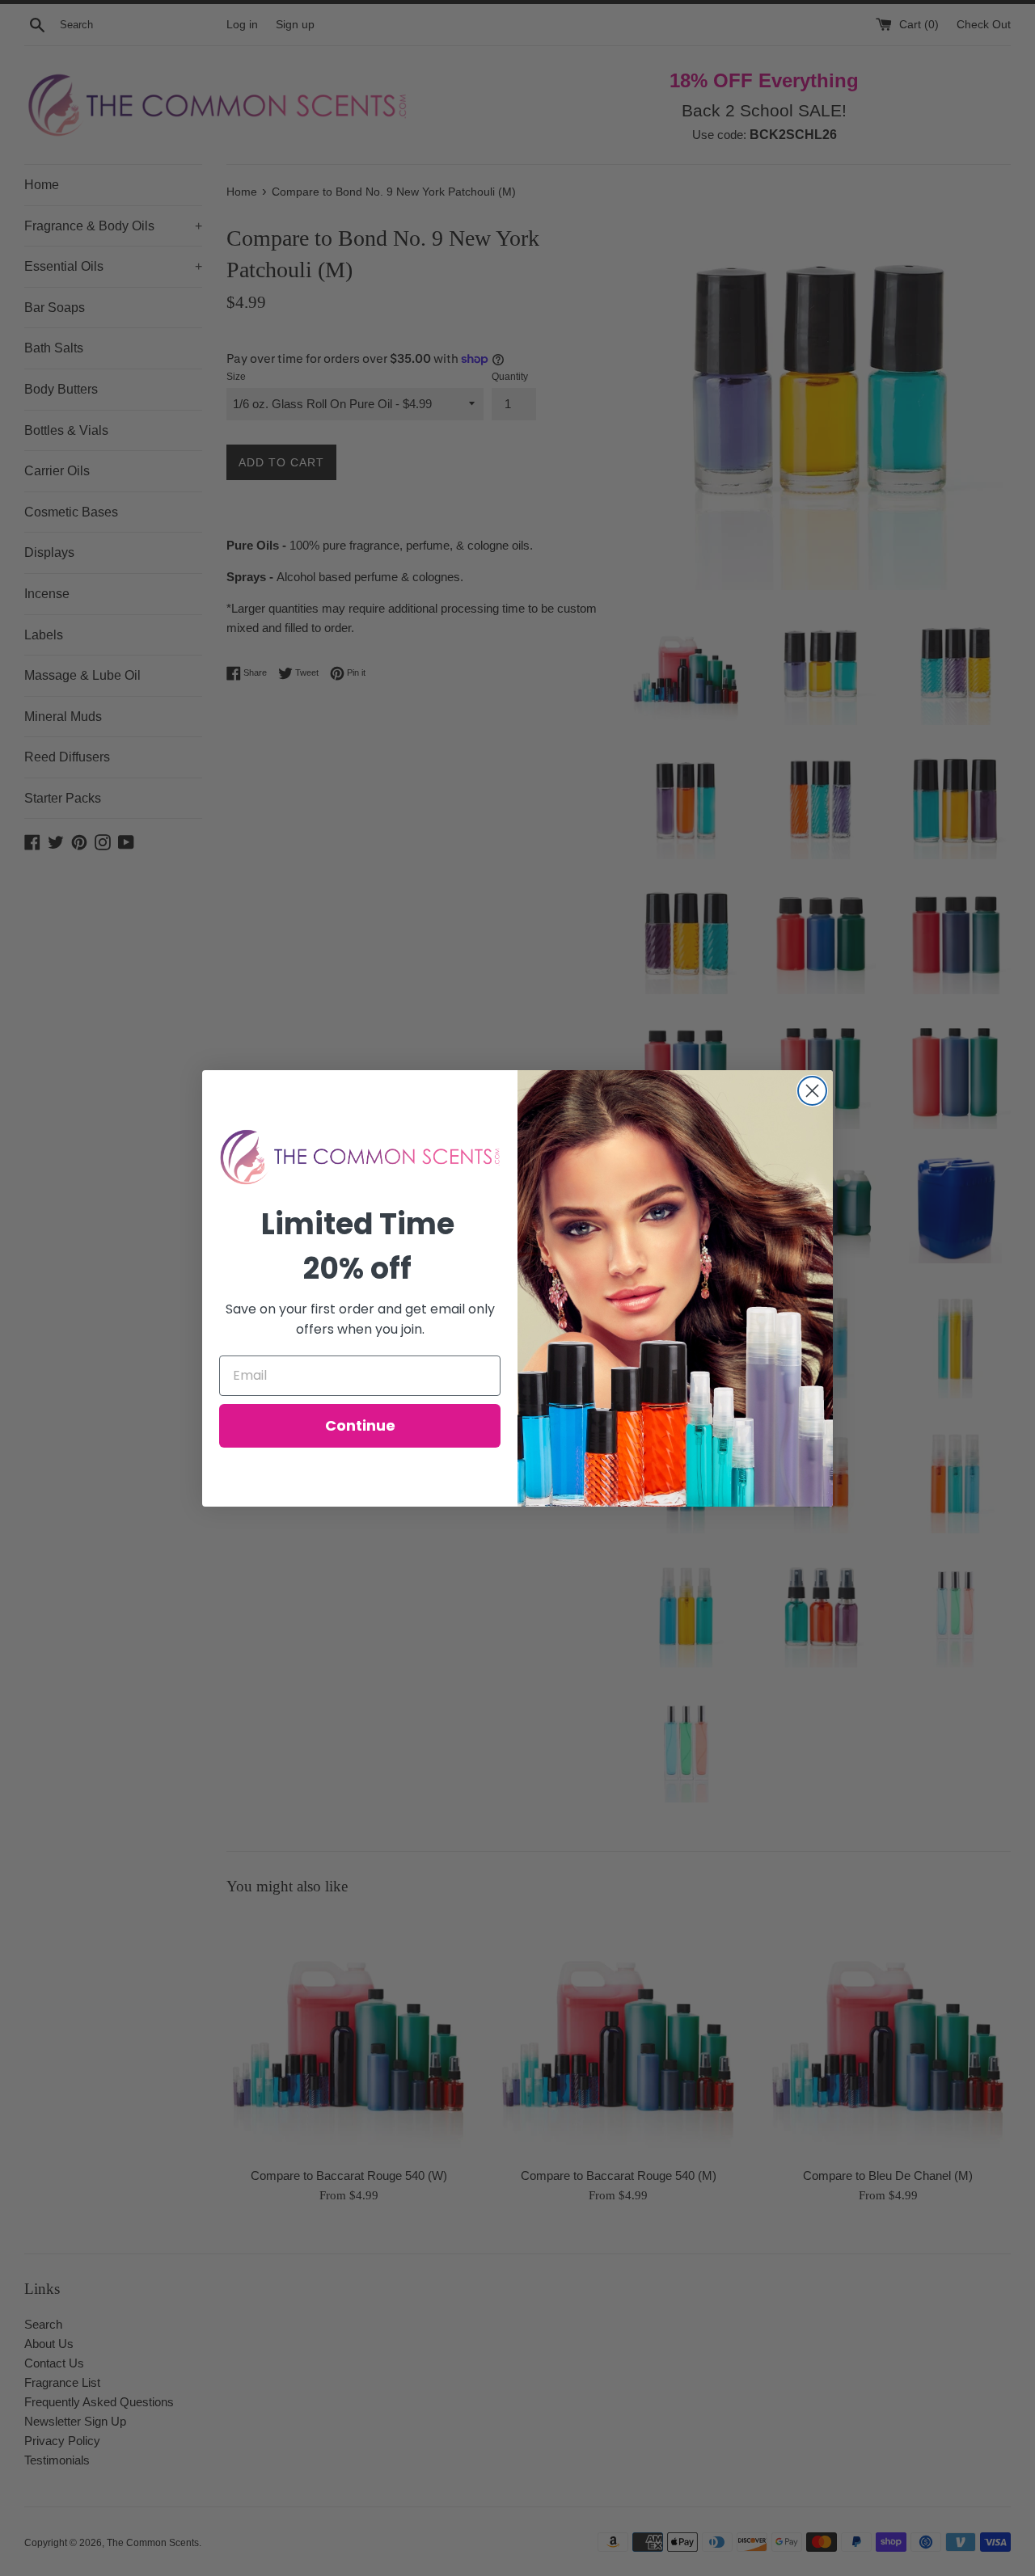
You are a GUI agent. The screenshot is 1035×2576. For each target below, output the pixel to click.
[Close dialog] (812, 1091)
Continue (360, 1425)
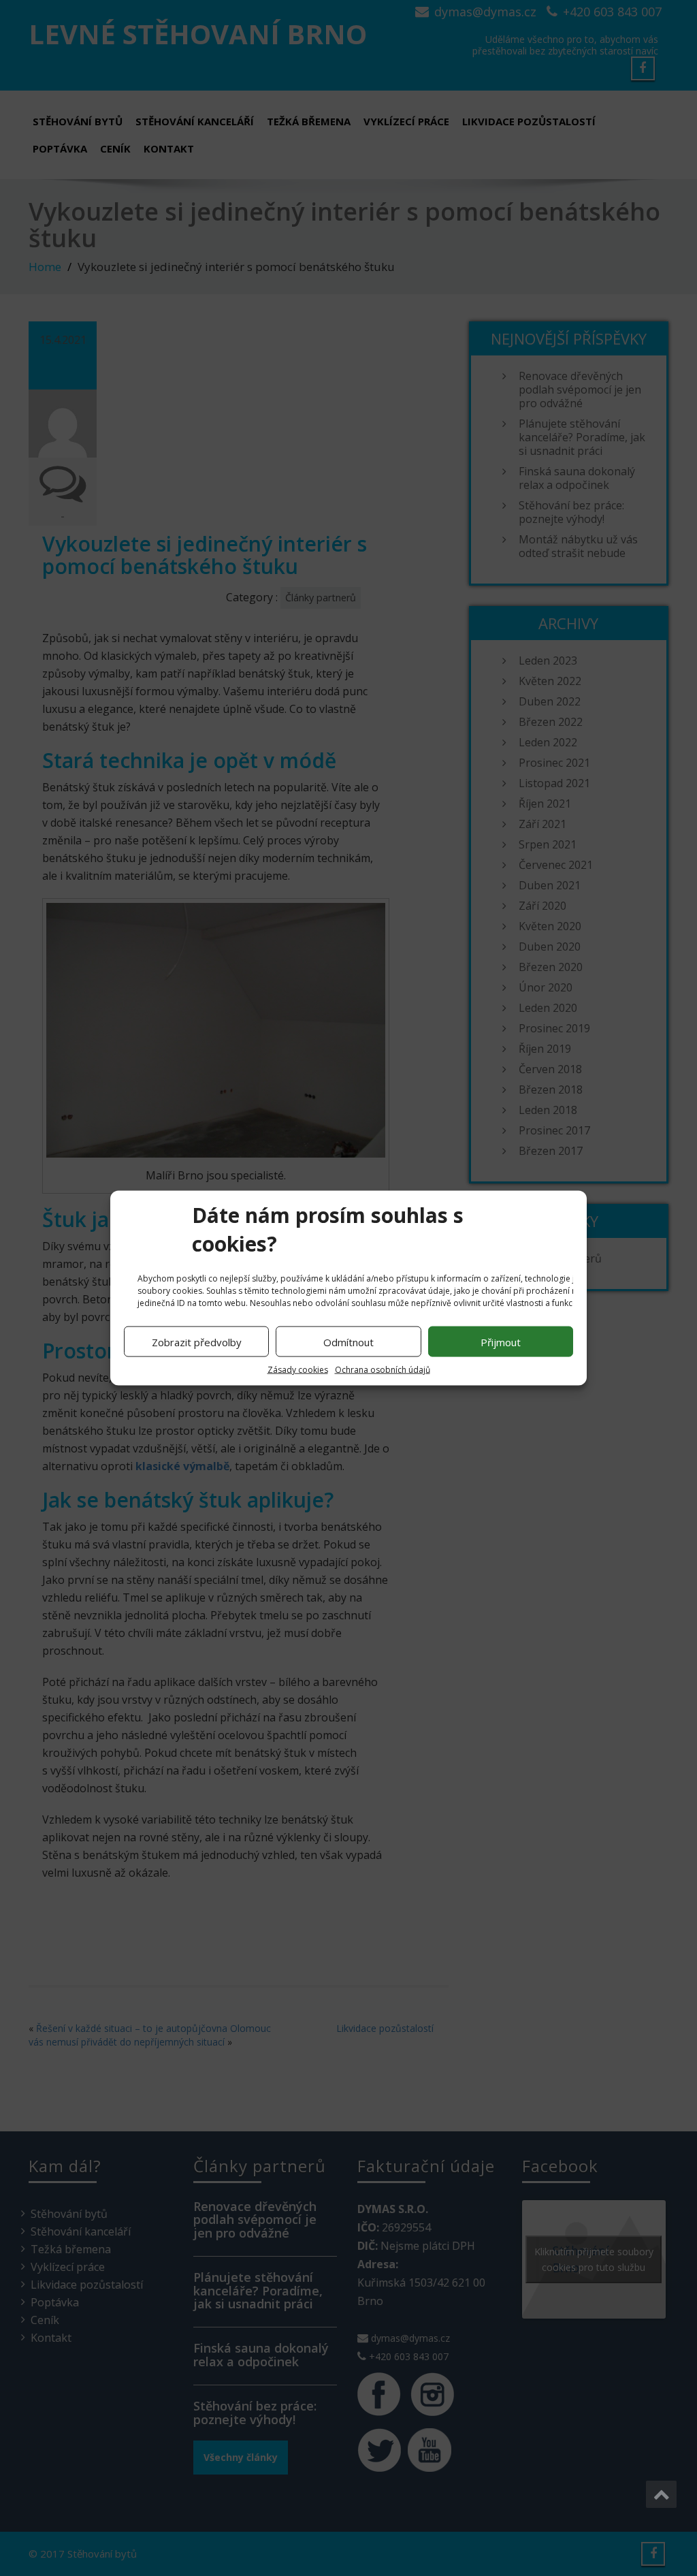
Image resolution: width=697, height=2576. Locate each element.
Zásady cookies (298, 1370)
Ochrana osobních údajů (382, 1370)
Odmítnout (348, 1341)
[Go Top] (661, 2494)
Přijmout (501, 1341)
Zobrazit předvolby (197, 1341)
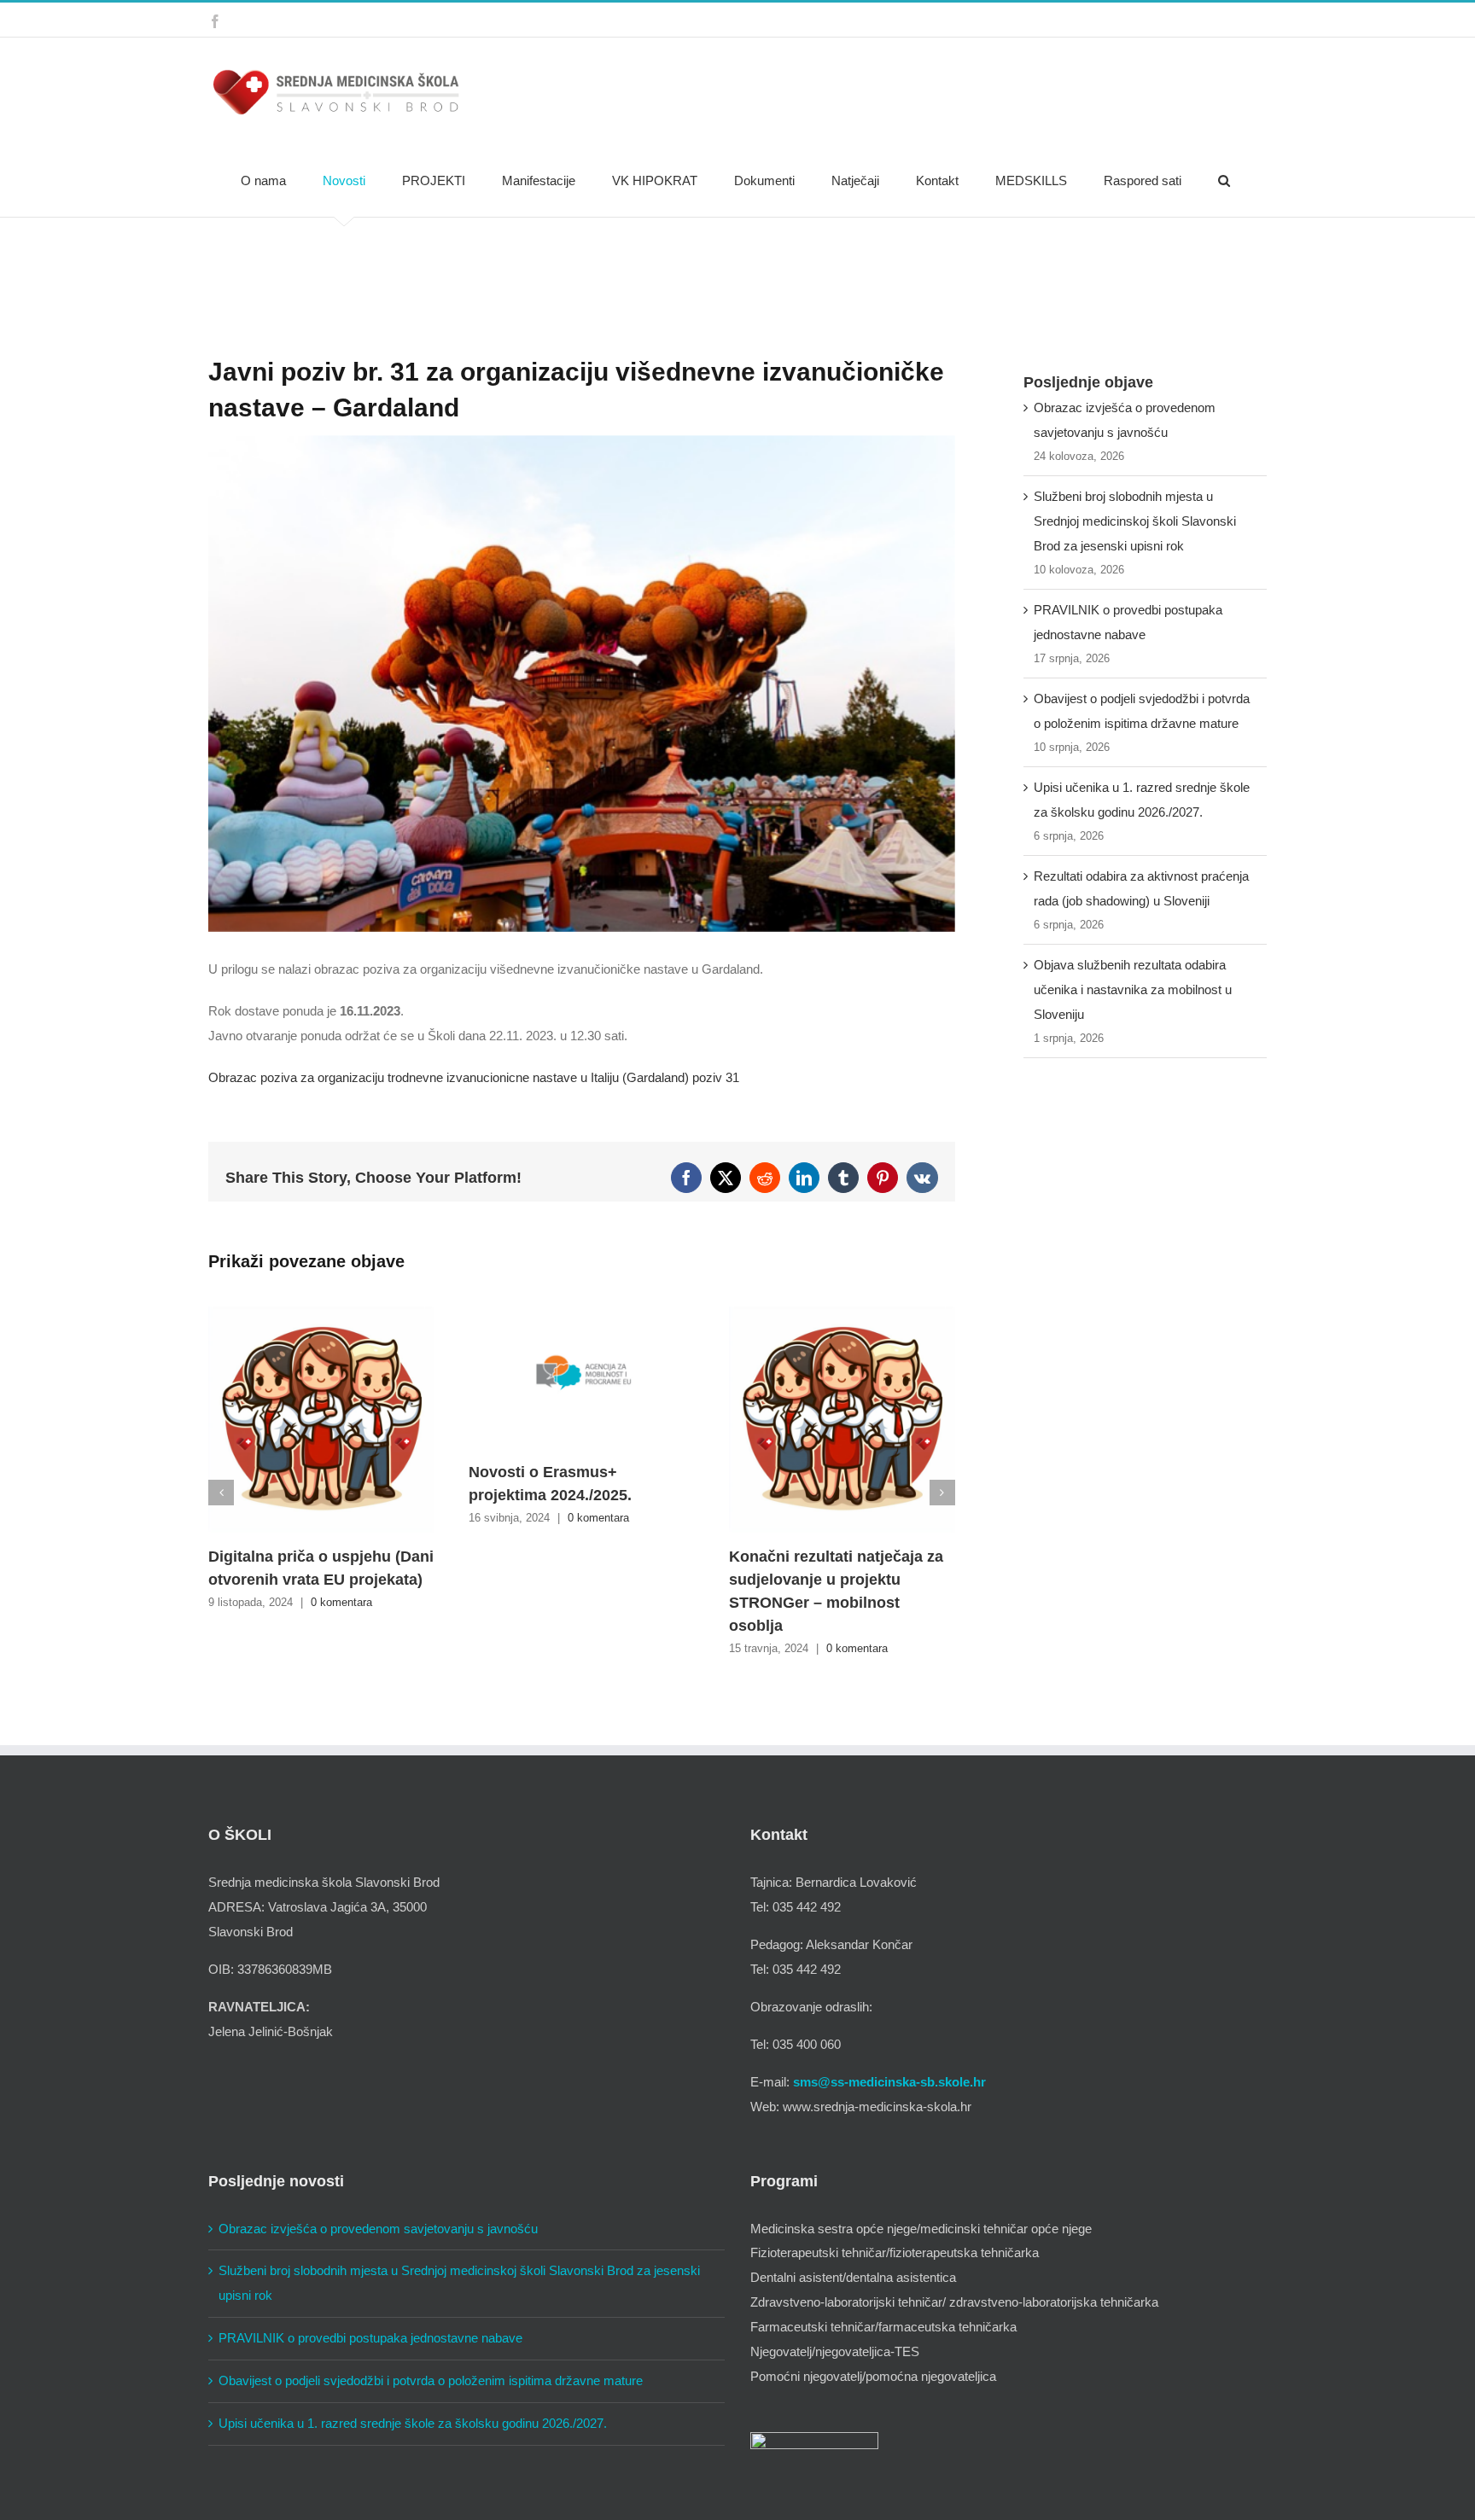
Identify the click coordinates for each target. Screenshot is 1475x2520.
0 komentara (341, 1602)
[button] (1224, 181)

━━━

*Work required*
Repeat all the material exactly, but keep pictures out of the copy.

*Reply*
You are a GUI agent. The screenshot is 1035×2576. For each target below, output the pixel to click.
[Close dialog] (812, 1091)
Continue (360, 1425)
Image resolution: width=697, height=2576. Locate each element.
Zásady cookies (298, 1370)
Ochrana osobních údajů (382, 1370)
Odmítnout (348, 1341)
[Go Top] (661, 2494)
Přijmout (501, 1341)
Zobrazit předvolby (197, 1341)
Identify the click coordinates for each target. Screenshot is 1475x2520.
0 komentara (341, 1602)
[button] (1224, 181)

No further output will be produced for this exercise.